Desde que nos demos por gente, o tema do Apocalipse ou do pós-apocalipse sempre foi abordado de diversas formas, sejam por livros de ficção científica, em religiões, em filmes, em ensaios, e em todo tipo de aspecto que a cultura humana poderia retratá-lo, porém, boa parte sempre retrata o Apocalipse como algo com prazo. Algo previsto. Como uma promoção de supermercado que vai até semana que vem, como uma contagem regressiva para o filme que você quer tanto ver estrear no cinema, ou então a chegada da sexta-feira.
Uma percepção um tanto quanto ridícula, pois todas as tragédias cujas consequências são irreversíveis nunca são e serão previsíveis, muitos menos entrarão pela porta da frente com aviso prévio e tocando sua campainha.
O Apocalipse vai entrar pela porta dos fundos, em plena madrugada, rasgará o pescoço de todos os que você ama e você só de dará conta depois que o sol aparecer na alvorada do dia seguinte.

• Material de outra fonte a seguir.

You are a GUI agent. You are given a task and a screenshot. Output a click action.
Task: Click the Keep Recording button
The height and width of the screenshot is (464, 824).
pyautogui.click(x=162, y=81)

Ele te trará o inferno te pegando de calças curtas. E você saberá que aquilo é o Apocalipse pois você só descobrirá a verdade tarde demais para fazer algo a respeito.
Porém, a coisa mais terrível para o cidadão comum, como eu e você, não é o apocalipse. É que, justamente, NÃO haja um Apocalipse.
Não terá o mundo desértico de Mad Max ou Fallout, onde a civilização como conhecemos morre em um inverno nuclear e renasce em seu estado pré histórico, primitivo e bárbaro.
Muito menos nas distopias de Blade Runner ou Juiz Dredd que traz uma sociedade cuja singularidade tecnológica transformou o futuro no passado, ou qualquer outra pós-hecatombe terrível.
Na verdade, seria um grande alívio e muito conveniente se fosse apenas isso.
Não quero ser prepotente e nem presunçoso, mas imagino que quase todo cidadão que tem consciência da agrura que é viver em uma cidade contemporânea se jubilaria sabendo que algum meteoro ou cataclisma irá destruir o dia de amanhã e o livrará de precisar acordar cedo no dia seguinte, de ser enlatado em transportes públicos cheios de corpos asquerosos e malcheirosos à sua volta.
De trabalhar em um emprego que detesta do fundo do âmago, mas que precisa ser mantido por não ter escolha a não ser correr a corrida dos ratos pela necessidade de pagar as contas e sobreviver na complexa sociedade em que a condição do homem pariu e vem alimentando até hoje. De se livrar de todas as responsabilidades e ver todas elas sendo destruías por um cogumelo atômico colossal visível do cosmos, uma seca terrível, uma inversão dos polos magnéticos ou o grande Irmão de 1984.
O medo REAL é, ironicamente, de algo muito mais provável e previsível de acontecer: o medo de que todas as grandes instituições conhecidas como família, economia, nação, simplesmente descentralize em um novo formato, onde todas as inseguranças do cidadão comum se tornem realidade.
A idéia de um futuro utópico é um milhão de vezes mais terrível que uma distopia, com, por exemplo, descobrir que seu nicho é pego em um completo estado de fluxo, como foi a Revolução Industrial.
Descobrir que o mundo não acabou, mas sim que você que é ultrapassado.
E que você, em cima de seu túmulo, terá outro, outro, e mais outro, para te soterrar até o fim dos dias.